Tipton worked for the Multi-State Lottery Association as information security director, and prosecutors showed how he could have manipulated the computer program to draw the numbers that he wanted. Sand believes the testimony of people who identified Tipton from the surveillance video of the convenience store where the ticket was sold was a key in the verdict. “They aren’t people who are trying to identify a stranger, but individuals watching the video saying ‘I know that person,’ is very strong evidence of identification,” Sand says.
He says those identifications, combined with the other evidence that showed how Tipton could have used a program to erase any traces of what he had done. “There’s simply too many coincidences for it to be a series of coincidences. And I think the jury at that point likely thought these are not coincidences, but clues that all have a single explanation as to a variety of explanations,” Sand explains. The ticket for the 14 million dollar prize was turned just before it was set to expire on December 29, 2011. A New York attorney tried to claim the prize for a trust incorporated in Belize.
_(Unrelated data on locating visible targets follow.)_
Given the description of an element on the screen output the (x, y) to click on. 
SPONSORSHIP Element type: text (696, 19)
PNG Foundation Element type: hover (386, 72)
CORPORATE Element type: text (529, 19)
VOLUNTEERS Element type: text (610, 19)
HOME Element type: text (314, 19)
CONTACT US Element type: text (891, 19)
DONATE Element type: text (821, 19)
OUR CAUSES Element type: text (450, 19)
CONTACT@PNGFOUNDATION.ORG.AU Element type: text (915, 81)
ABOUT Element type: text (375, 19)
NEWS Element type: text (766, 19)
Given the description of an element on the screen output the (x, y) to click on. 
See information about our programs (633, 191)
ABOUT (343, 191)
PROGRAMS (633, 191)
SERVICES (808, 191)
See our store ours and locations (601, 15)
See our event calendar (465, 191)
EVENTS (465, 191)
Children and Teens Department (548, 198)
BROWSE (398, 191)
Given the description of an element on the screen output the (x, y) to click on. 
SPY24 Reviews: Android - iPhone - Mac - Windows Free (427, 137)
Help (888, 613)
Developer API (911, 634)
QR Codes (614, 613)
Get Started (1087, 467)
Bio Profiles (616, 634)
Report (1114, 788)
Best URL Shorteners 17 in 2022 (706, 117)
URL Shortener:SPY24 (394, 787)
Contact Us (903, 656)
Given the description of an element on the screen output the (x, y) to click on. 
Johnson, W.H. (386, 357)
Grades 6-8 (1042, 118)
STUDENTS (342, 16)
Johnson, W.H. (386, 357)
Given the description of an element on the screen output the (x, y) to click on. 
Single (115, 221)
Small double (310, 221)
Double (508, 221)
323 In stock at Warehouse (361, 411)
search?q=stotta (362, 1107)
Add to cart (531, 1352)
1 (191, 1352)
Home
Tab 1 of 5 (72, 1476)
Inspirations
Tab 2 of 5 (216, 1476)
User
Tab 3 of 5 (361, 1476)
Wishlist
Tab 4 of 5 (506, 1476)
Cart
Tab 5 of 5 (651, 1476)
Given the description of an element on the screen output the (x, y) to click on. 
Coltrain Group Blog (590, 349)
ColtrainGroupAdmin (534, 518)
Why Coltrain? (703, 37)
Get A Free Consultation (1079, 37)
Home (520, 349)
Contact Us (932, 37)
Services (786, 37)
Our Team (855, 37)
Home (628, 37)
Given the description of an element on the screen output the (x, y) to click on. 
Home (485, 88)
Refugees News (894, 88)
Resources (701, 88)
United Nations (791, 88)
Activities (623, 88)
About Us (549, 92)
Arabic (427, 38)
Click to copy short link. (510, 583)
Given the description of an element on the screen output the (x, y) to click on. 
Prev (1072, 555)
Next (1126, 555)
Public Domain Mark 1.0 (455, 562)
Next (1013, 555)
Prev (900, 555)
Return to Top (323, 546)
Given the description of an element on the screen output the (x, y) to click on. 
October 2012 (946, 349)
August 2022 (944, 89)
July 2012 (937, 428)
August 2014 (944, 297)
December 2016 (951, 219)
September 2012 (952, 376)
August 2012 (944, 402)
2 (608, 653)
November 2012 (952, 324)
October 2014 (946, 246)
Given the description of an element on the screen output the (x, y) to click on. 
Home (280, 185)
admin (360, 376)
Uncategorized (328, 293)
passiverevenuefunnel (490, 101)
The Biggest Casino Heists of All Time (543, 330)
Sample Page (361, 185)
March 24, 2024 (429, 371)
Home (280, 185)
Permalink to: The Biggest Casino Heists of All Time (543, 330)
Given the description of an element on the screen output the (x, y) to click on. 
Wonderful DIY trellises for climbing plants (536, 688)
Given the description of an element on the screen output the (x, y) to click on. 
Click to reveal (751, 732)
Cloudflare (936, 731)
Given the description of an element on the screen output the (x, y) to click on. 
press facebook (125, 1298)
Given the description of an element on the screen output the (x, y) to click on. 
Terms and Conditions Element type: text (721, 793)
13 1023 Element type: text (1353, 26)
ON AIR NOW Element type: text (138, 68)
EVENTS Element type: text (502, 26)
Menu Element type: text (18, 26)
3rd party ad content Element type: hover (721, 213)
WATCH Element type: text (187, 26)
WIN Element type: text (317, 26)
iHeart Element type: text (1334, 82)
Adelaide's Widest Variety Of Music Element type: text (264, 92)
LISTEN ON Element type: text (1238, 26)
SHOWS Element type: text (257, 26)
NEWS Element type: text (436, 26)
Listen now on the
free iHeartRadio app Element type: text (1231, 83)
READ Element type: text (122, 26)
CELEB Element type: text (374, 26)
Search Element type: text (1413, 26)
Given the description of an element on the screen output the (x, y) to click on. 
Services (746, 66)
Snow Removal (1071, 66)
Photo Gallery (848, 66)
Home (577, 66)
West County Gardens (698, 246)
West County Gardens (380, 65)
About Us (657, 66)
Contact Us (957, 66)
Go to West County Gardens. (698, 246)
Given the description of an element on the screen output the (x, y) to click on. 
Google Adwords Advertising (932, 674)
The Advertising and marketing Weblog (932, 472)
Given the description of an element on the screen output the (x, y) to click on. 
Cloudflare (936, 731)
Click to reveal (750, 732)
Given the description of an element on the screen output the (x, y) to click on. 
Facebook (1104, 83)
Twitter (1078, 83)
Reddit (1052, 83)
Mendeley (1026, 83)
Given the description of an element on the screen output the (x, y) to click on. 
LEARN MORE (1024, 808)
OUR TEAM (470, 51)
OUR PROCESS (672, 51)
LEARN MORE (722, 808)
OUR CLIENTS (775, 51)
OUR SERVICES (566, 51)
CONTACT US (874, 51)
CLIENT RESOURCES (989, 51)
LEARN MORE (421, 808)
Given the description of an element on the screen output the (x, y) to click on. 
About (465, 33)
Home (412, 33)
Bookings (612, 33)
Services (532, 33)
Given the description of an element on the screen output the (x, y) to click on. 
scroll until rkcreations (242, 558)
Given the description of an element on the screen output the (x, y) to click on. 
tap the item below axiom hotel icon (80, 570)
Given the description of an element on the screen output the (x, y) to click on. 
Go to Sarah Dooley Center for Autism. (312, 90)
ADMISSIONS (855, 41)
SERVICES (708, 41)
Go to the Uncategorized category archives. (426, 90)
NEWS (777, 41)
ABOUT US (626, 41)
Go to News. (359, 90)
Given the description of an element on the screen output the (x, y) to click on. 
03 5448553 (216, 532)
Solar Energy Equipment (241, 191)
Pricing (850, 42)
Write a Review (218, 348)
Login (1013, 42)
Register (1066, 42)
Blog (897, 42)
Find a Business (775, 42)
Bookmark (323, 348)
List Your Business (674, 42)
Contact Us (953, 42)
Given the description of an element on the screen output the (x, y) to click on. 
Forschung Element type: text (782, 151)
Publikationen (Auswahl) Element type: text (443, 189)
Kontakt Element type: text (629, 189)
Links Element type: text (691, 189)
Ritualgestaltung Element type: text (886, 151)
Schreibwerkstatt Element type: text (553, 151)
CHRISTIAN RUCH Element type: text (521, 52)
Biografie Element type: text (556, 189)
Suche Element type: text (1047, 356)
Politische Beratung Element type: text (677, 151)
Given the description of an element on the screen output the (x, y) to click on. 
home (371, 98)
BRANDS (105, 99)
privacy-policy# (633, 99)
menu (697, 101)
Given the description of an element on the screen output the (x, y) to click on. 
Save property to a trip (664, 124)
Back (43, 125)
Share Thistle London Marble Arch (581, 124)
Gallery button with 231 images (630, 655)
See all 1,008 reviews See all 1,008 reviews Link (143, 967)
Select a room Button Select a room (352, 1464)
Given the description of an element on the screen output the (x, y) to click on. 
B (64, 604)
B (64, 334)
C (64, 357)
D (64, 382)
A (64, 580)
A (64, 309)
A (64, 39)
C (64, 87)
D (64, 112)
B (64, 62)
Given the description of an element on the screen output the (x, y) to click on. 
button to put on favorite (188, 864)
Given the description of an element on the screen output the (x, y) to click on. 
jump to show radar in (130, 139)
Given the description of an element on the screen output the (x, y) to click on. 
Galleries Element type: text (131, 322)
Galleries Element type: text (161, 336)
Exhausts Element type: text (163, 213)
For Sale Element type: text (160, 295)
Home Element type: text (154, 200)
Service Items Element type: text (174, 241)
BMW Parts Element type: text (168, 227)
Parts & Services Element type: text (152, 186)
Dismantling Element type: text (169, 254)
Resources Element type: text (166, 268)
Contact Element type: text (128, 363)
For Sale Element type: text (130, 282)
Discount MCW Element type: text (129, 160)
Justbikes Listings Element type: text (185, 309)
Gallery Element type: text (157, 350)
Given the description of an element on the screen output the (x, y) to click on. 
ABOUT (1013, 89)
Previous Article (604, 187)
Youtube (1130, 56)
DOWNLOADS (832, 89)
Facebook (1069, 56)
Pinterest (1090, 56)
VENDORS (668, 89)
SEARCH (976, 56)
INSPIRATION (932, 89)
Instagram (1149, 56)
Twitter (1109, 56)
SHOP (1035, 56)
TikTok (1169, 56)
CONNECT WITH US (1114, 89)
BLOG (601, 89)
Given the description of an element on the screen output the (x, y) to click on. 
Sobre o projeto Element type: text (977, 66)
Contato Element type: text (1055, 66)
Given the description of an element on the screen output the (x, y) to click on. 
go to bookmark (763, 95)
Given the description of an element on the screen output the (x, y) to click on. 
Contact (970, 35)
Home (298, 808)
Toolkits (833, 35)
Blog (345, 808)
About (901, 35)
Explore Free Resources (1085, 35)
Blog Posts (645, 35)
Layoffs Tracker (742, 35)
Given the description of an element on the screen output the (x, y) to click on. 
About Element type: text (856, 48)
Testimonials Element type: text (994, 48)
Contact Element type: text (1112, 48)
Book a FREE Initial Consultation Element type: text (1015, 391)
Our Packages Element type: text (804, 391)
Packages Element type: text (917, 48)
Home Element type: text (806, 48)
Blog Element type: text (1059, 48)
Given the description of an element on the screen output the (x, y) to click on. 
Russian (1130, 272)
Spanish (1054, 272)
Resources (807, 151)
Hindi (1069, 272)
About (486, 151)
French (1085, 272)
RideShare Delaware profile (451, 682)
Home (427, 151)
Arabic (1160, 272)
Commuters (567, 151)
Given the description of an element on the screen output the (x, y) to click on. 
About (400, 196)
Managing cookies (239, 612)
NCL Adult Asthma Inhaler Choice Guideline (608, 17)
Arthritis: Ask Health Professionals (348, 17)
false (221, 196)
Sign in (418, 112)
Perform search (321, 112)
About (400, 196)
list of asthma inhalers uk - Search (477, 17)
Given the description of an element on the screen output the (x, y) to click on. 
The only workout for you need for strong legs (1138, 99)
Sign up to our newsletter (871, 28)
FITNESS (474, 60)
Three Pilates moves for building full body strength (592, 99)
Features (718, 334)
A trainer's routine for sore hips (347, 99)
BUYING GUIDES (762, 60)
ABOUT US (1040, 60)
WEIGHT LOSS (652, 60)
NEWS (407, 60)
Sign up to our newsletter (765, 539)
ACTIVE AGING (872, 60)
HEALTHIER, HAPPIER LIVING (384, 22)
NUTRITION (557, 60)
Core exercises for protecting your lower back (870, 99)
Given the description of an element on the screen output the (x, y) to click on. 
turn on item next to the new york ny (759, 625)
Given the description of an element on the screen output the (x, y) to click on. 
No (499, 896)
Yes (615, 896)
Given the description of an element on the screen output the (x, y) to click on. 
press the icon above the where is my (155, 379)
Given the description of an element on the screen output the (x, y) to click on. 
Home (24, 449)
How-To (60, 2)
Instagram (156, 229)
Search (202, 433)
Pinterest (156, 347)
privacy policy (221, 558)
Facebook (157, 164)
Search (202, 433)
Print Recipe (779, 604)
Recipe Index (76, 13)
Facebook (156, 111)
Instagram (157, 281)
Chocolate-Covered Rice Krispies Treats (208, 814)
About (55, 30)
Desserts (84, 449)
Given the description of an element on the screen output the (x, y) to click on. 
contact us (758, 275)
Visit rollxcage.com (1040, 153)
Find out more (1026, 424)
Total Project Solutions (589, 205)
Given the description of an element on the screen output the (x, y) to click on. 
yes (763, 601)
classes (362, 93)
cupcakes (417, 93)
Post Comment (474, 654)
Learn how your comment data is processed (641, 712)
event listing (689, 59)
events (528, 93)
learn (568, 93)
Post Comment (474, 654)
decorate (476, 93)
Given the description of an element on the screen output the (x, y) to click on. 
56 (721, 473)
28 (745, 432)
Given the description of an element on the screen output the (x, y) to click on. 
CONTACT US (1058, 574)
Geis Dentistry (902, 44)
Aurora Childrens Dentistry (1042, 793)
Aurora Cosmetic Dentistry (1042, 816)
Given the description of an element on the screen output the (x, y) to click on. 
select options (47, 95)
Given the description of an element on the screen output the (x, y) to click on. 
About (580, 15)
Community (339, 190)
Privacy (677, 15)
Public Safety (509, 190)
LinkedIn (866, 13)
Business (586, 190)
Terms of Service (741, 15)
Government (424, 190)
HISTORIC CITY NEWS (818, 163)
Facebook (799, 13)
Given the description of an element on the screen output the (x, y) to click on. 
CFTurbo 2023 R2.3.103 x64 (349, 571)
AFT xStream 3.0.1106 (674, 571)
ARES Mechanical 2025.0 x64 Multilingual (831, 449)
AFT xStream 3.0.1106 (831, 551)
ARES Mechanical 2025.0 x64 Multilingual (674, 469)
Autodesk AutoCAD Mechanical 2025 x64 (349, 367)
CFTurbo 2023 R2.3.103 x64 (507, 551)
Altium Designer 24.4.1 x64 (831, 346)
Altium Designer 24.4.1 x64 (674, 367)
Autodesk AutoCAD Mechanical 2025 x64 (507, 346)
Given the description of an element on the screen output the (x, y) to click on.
Iowa Lottery officials refused to pay out the prize after people involved in the trust refused to reveal their identities.
That led to a lot of mystery surrounding the case. Sand says the case also gained national attention because it was unusual. “I think it is to my knowledge the first time that someone has been accused of fixing a lottery game that is run through a computer program,” Sand says. “I know, I think in the 1980’s maybe the 1990’s there was a scandal in Pennsylvania with individuals who were I think were injecting dye into roller balls in a Powerball type game — which is I think is what led to the use of computer programs in a game like this.”
Tipton faces 10 years in prison and is schedule to have a sentencing hearing on September 9th.
The guilty verdict in the Hot Lotto case brings the story one step closer to a conclusion in what Iowa Lottery spokesperson Mary Neubauer says has been one of the strangest in the history of the organization.
“There is no doubt this has been a fascinating case. I think we said several times that the best fiction writer could not have made up the reality that occurred,” Neubauer says. The Iowa Lottery refused to pay out the jackpot until it had more information on the winner, and Neubauer says that shows the system worked.
“This is just a really important reminder that lotteries have to keep monitoring and making improvements to stay ahead of people who would try to beat the system,” Neubauer says. “We never will be able to stop people from trying to commit crimes — but we need to have strong procedures in place to catch and prevent them when they do. And we think the system worked in this particular case.”
Neubauer says they made adjustments made as information came out about this case. “There have been some things that we have changed because of the particular things we have learned in this case,” Neubauer says. She says she’s not going to reveal the changes to keep them from anyone who might want to try to cheat the system.
The Hot Lotto prize in question would have been around 10 million dollars if taken in cash, and was worth just over 14 million dollars at the time the ticket was turned in. The Iowa Lottery used the money from that jackpot for another promotion after deciding there was not enough information to pay it out.